─── Selected text

The Future of EU Enlargement

Opportunities, Challenges, and Perspectives.
In the first month of the new year, it makes sense to discuss the priorities on the table. The European Union (EU) has long pursued a policy of enlargement, meaning adding new member states, as a cornerstone of its strategy to promote peace, security, and prosperity in Europe — all ideas on which the Union was founded. The process of expanding is both a historic opportunity and a complex challenge. As the EU faces renewed geopolitical pressures, particularly in the aftermath of Russia’s aggression against Ukraine, the future of enlargement has emerged as a critical issue. This article tackles the rationale behind EU enlargement, the progress and challenges, the current status quo, and the views of member states.
The Rationale Behind EU Enlargement
EU enlargement has historically revolved around economic, strategic, and normative goals. It has consistently been a strategic tool for fostering stability, peace, and democracy across Europe. The accession of Central and Eastern European countries in 2004, often referred to as the “Big Bang” enlargement, is widely seen as a pivotal moment that helped solidify democratic transitions in post-Soviet states. It also underscored the EU’s role as a unifying force, bridging the divides of a continent once split by the Iron Curtain. However, this narrative of unity is not without criticism. There are concerns that the rapid integration of these nations created significant disparities in economic development and governance within the EU, which continue to strain cohesion today.
Enlargement brings economic advantages, for both current EU members and candidate countries. For EU member states, the integration of new states expands the single market, providing businesses access to millions of additional consumers and creating opportunities for investment in untapped sectors. For candidate countries, EU membership offers a pathway to economic modernisation, enhanced foreign direct investment, and integration into global value chains. The Western Balkans, for example, stand to benefit significantly from simplified trade procedures, enhanced connectivity, and inclusion in EU infrastructure projects.

──────
─── Given records

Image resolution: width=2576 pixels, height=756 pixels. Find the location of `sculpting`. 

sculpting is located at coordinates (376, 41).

──────
─── Given records

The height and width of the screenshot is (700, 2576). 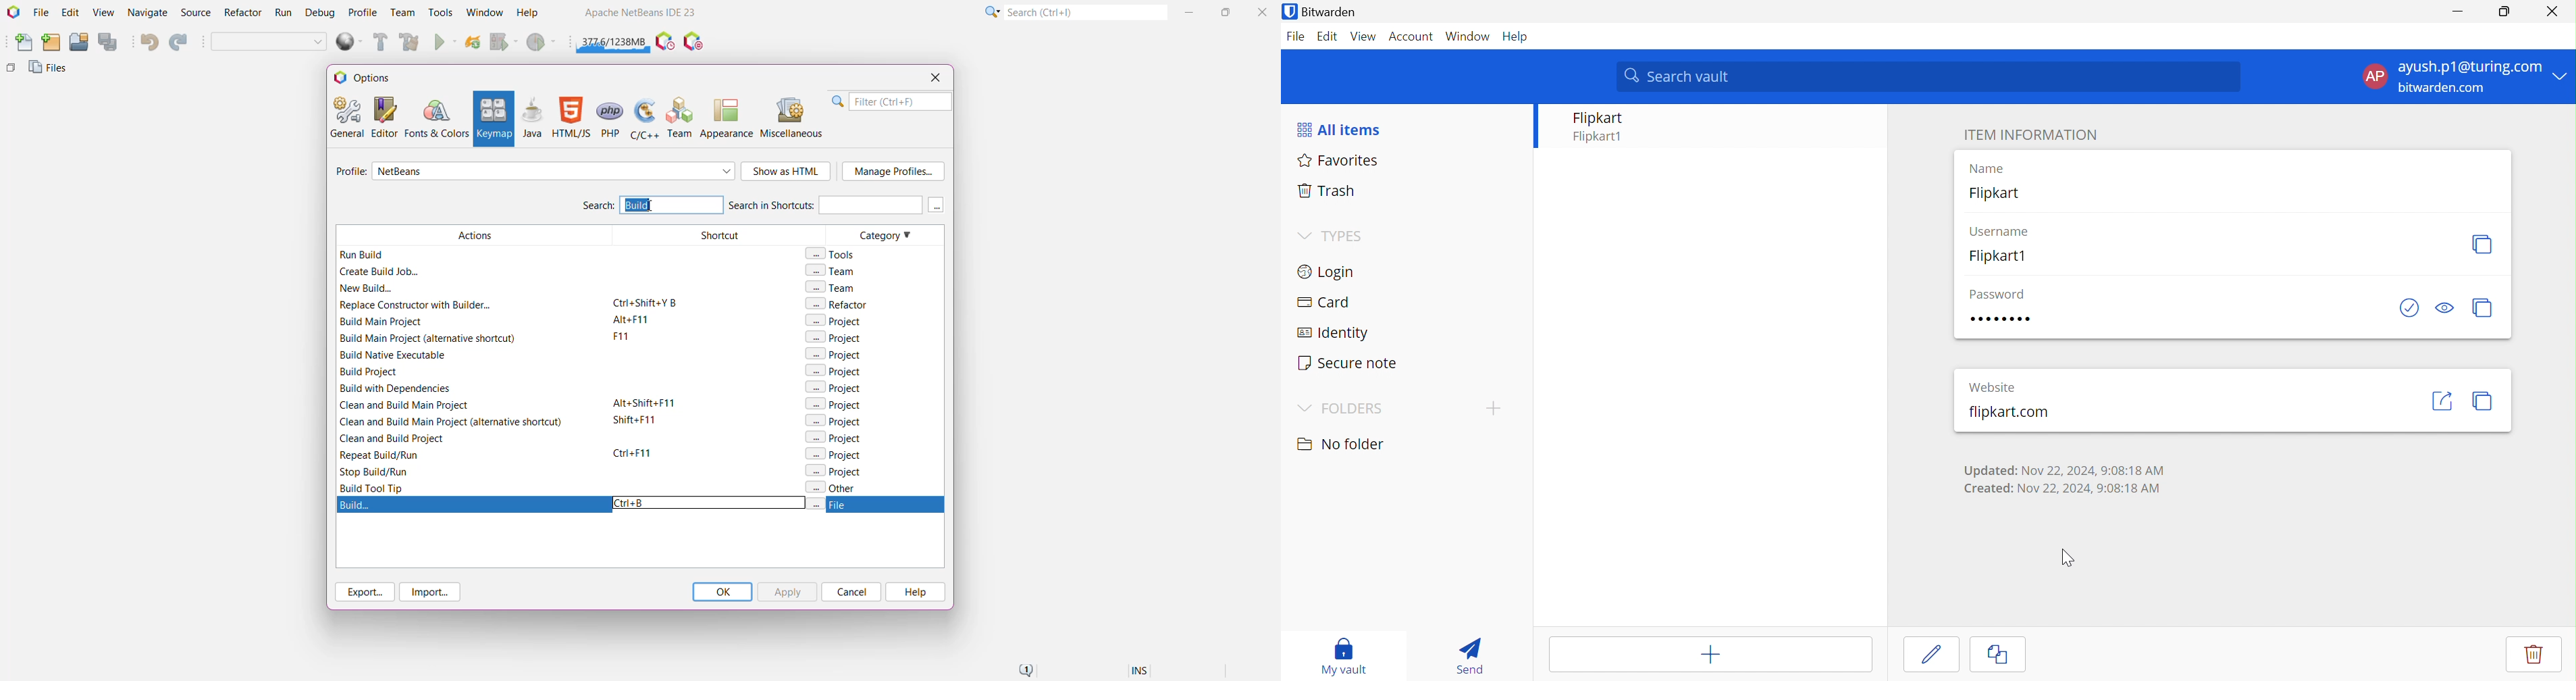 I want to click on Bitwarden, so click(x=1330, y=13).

──────
─── Given records

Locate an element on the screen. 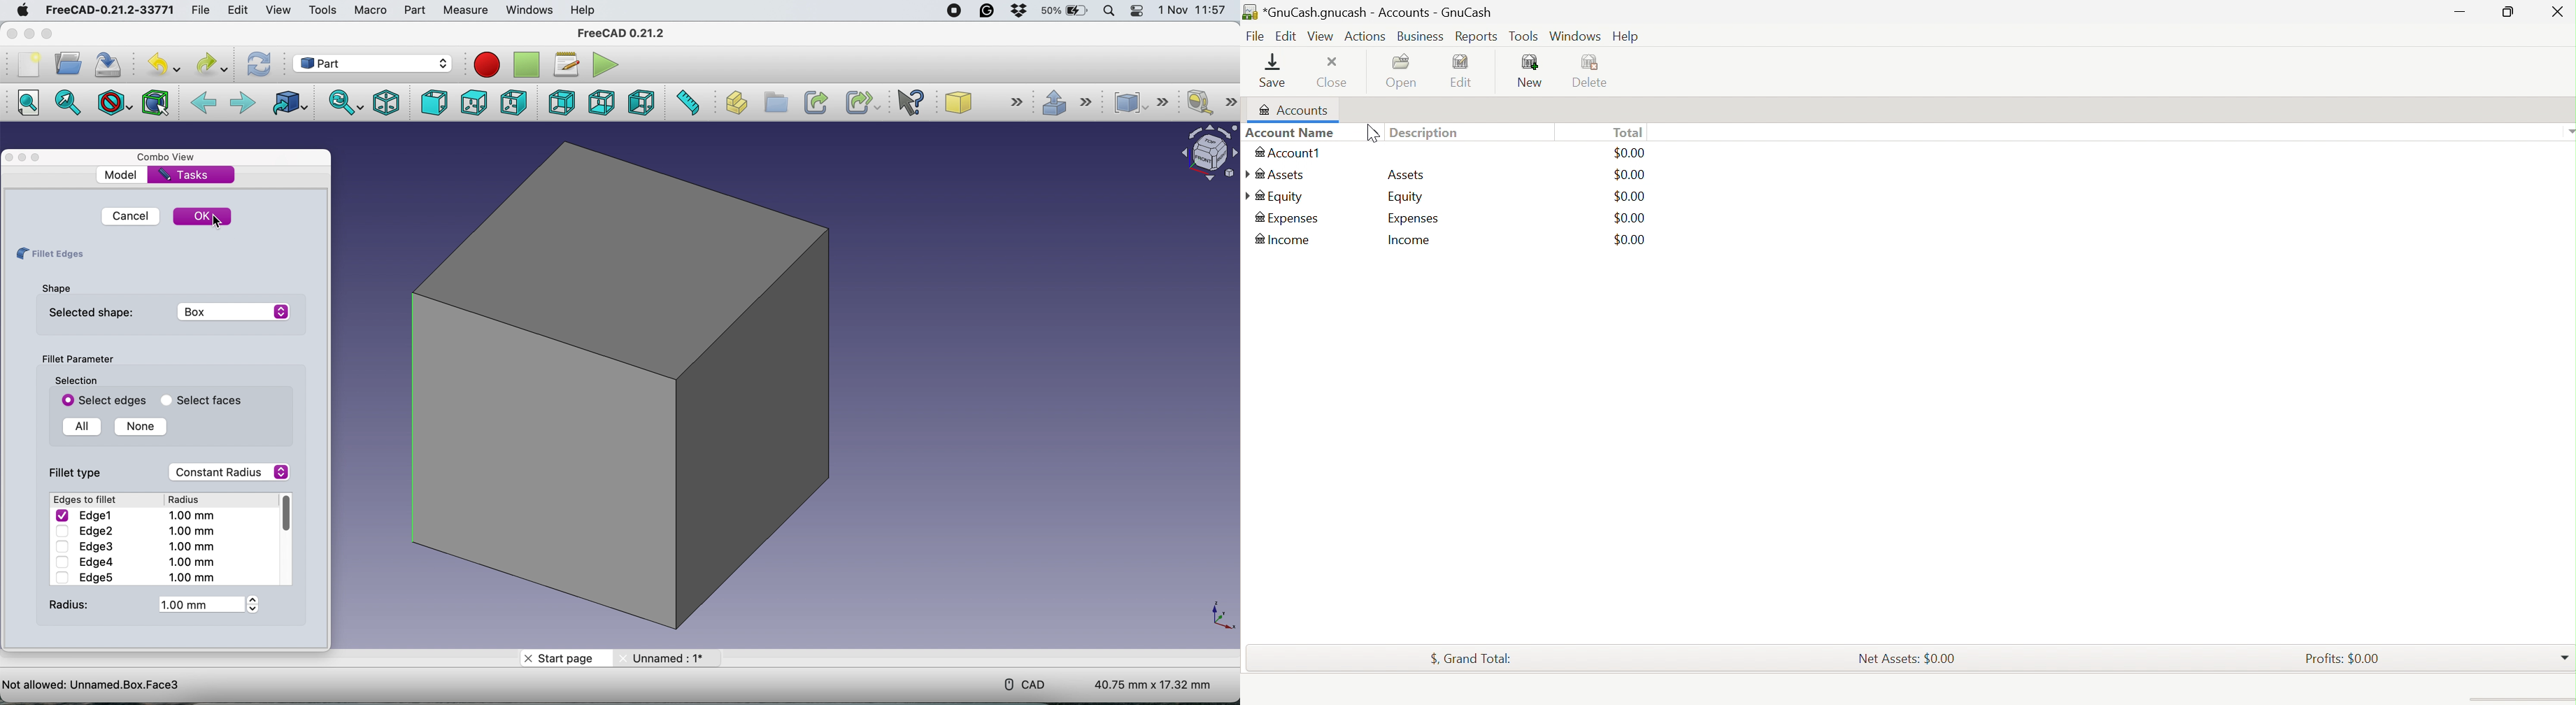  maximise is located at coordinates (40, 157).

──────

[Jobs]:
A - What name does the article on EU enlargement say is often given to the 2004 accession of Central and Eastern European countries?
B - Carry the article on EU enlargement forward, starting right after its final paragraph.
The items above come from a source separate from the article on EU enlargement.

[Results of the tasks]:
A - It is often called the "Big Bang" enlargement.

B -
Nevertheless, the economic rationale is not without its complexities. Some member states fear that integrating less developed economies could exacerbate regional inequalities and place undue strain on EU structural funds. For instance, sceptics point to the uneven economic performance of some of the 2004 entrants, arguing that their integration into the single market has not always translated into balanced development. The risk of creating a “two-speed Europe,” where newer members lag behind in terms of economic and institutional maturity, is a persistent concern.
Far from merely technical, the enlargement process is dependent on political will. The EU’s political rationale for enlargement is rooted in its foundational values of democracy, the rule of law, and human rights. The promise of membership has historically served as a powerful incentive for political and institutional reforms in candidate countries. For instance, the European Commission’s annual reports on enlargement have documented significant progress in areas such as judicial reform, anti-corruption measures, and governance structures among aspiring members. For example, the latest report shows that Ukraine has advanced substantially in judicial independence, while Moldova has sufficiently fulfilled the criteria for the stability of its institutions.
Yet, the EU’s track record on effectively leveraging conditionality is mixed. While the carrot of membership has driven reforms in some cases, there are notable instances where the process has stalled or even regressed. Concerns over democratic backsliding in candidate countries like Serbia and Türkiye highlight the limitations of conditionality in ensuring sustainable reforms. In fact, negotiations with Türkiye are effectively frozen due to democratic backsliding. Critics argue that the EU’s willingness to overlook these shortcomings in favour of geopolitical considerations undermines its credibility.
Additionally, the enlargement process itself is often criticised for being overly bureaucratic and slow. The revised enlargement methodology introduced in 2020 sought to address these criticisms by emphasising transparency, political steering, and a merit-based approach. One notable change was the grouping of negotiation chapters into six thematic clusters, allowing for a more structured and strategic focus, with progress in one cluster potentially unlocking advancements in others, thereby incentivising reforms in key areas simultaneously. However, its implementation has yet to fully resolve longstanding issues of inconsistency and perceived double standards. The stalled progress of North Macedonia and Albania, despite meeting key EU benchmarks, illustrates the frustrations inherent in the process. Delays often stem from member states’ internal politics, such as vetoes based on historical disputes or bilateral issues, which further complicate the enlargement narrative. With that in mind, we now turn to an overview of the positions of some current candidate states.
Where on the path are candidate countries?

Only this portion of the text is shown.